JUSTICE. La Commission des transports du Québec vient de modifier la cote de sécurité de l’entreprise Métaux 132, de Pierreville, en la faisant passer de «satisfaisant» à «conditionnel» en plus de lui imposer des mesures correctives.

Dans un jugement rendu il y a quelques semaines, la Commission estime que le comportement des conducteurs de Métaux 132 inc. à l’égard de la conduite d’un véhicule lourd est «inquiétant».

Dans son analyse, le juge administratif Christian Jobin, fait valoir que le nombre d’infractions révèle qu’il ne s’agit pas d’événements isolés et démontre une «récurrence de comportements déficients» qui compromettent la sécurité des usagers de la route.

On se souviendra qu’un conducteur de l’entreprise avait été impliqué dans un grave accident, en juin 2016, lorsqu’il avait dû freiner rapidement alors que des véhicules le précédant étaient immobilisés sur le boulevard des Acadiens, à Saint-Grégoire. La pelle mécanique qu’il transportait s’était déplacée de son chargement pour tomber sur le toit d’une voiture qui s’en venait en sens inverse.

Afin d’éviter une récidive de ce genre d’accident, l’achat d’une remorque plus spécialisée a été effectué par l’entreprise. Lors des transports, les véhicules sont dorénavant arrimés avec des chaînes à courtes mailles, davantage résistantes. De plus, ils sont fixés à partir de six points d’ancrage plutôt que quatre, selon ce qu’a fait valoir l’un des administrateurs devant la Commission.

Plusieurs infractions

En plus de l’implication dans les accidents, les trois conducteurs de l’entreprise ont commis un nombre d’infractions de juillet 2014 à juillet 2016. Ceci a fait dépasser le nombre de points au dossier PEVL à ne pas atteindre. C’est pourquoi le dossier de Propriétaire et exploitant de véhicules lourds (PEVL) de l’entreprise a rebondi devant la Commission des transports.

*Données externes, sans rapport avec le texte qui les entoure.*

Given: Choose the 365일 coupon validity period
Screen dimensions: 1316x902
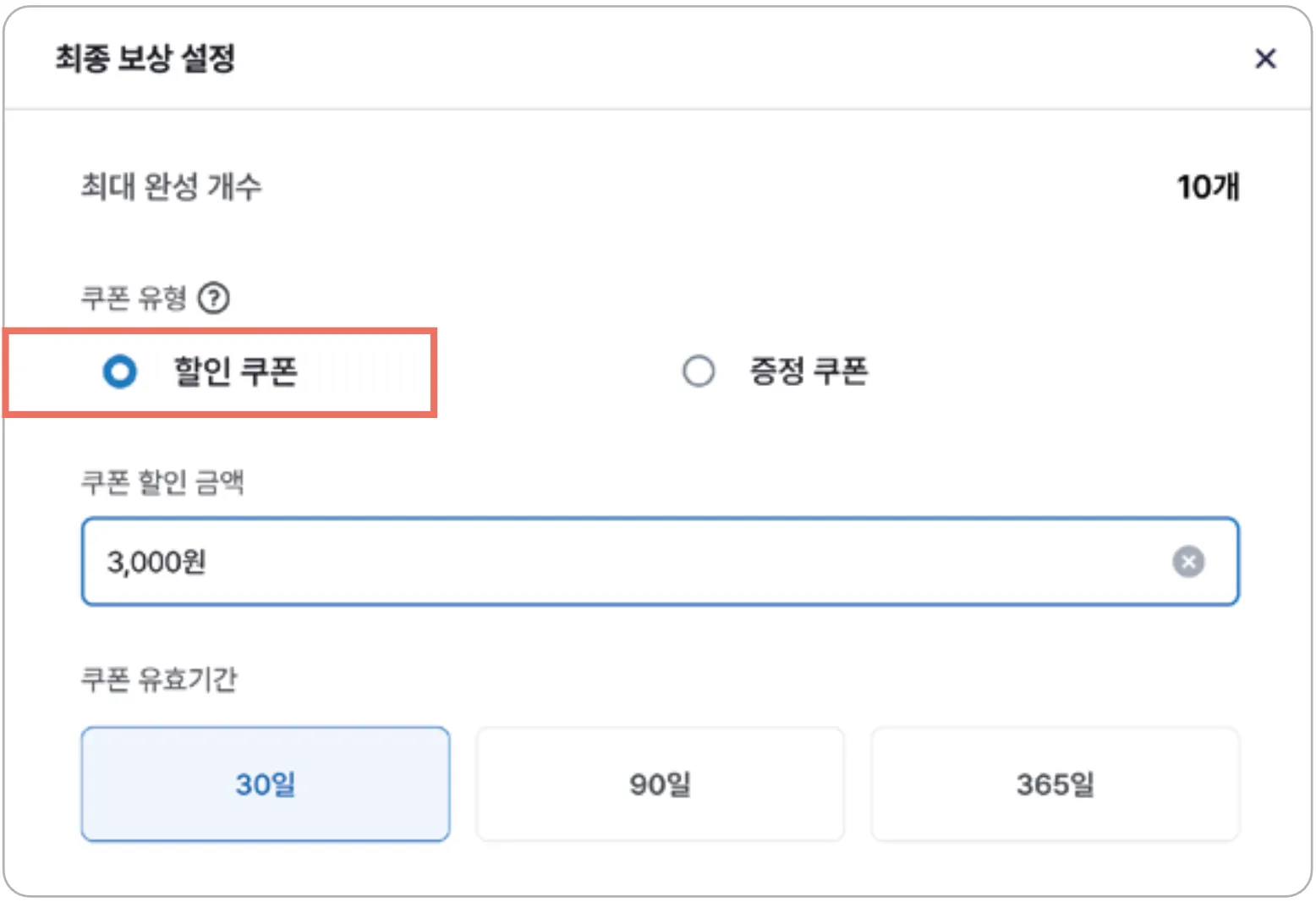Looking at the screenshot, I should pos(1055,784).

Le conducteur impliqué dans la collision entre une pelle mécanique et un véhicule était d’ailleurs responsable de cinq des neuf infractions inscrites au dossier. Selon le témoignage enregistré devant la commission, il s’agirait toutefois d’un «excellent conducteur qui a été malchanceux d’avoir eu autant de constats d’infraction».

Parmi les infractions commises par l’entreprise, deux concernaient des excès de vitesse, soit de 80 km/h et de 69 km/h dans une zone de 50 km/h.  Celles-ci a fait l’objet d’avertissements verbaux seulement et aucun avis a été transmis au conducteur.

À cela s’ajoutent des manquements à la sécurité des opérations, mais également plusieurs qui ont trait à des chargements qui ne respectent pas les normes d’arrimage. Au cours de l’année 2017, trois infractions routières ont été commises par l’entreprise, dont deux qui découlent de la transgression des normes réglementaires en lien avec les chargements transportés.

De plus, avant l’embauche d’un mécanicien, il y a quelques mois, aucun calendrier préventif ni de registre de mesures de l’usure des freins n’a été tenu par l’entreprise.

Lors de leurs témoignages, les administrateurs de l’entreprise ont fait valoir que l’un des conducteurs responsables de deux infractions dans la zone «Charges et dimensions» n’est plus à l’emploi de l’entreprise, ayant de la difficulté à se conformer aux directives; que l’une des infractions fait l’objet d’une contestation et qu’une autre est attribuable à un permis spécial que s’est maintenant procuré l’entreprise.

Manque de connaissances

Dans son jugement, la Commission des transports du Québec estime que plusieurs infractions semblent être attribuables à un manque de connaissances à l’égard des obligations d’un exploitant de véhicules lourds.

L’absence de politique écrite en matière de sécurité routière et de sanctions disciplinaires reflète une méconnaissance des exigences, a fait valoir le juge administratif, Christian Jobin.

Pour remédier aux déficiences constatées, la Commission a imposé à Métaux 132 de faire suivre une formation à ses gestionnaires et à ses conducteurs de véhicules lourds. La Commission réclame aussi que les attestations de formations lui soient transmises avant le 2 mars prochain.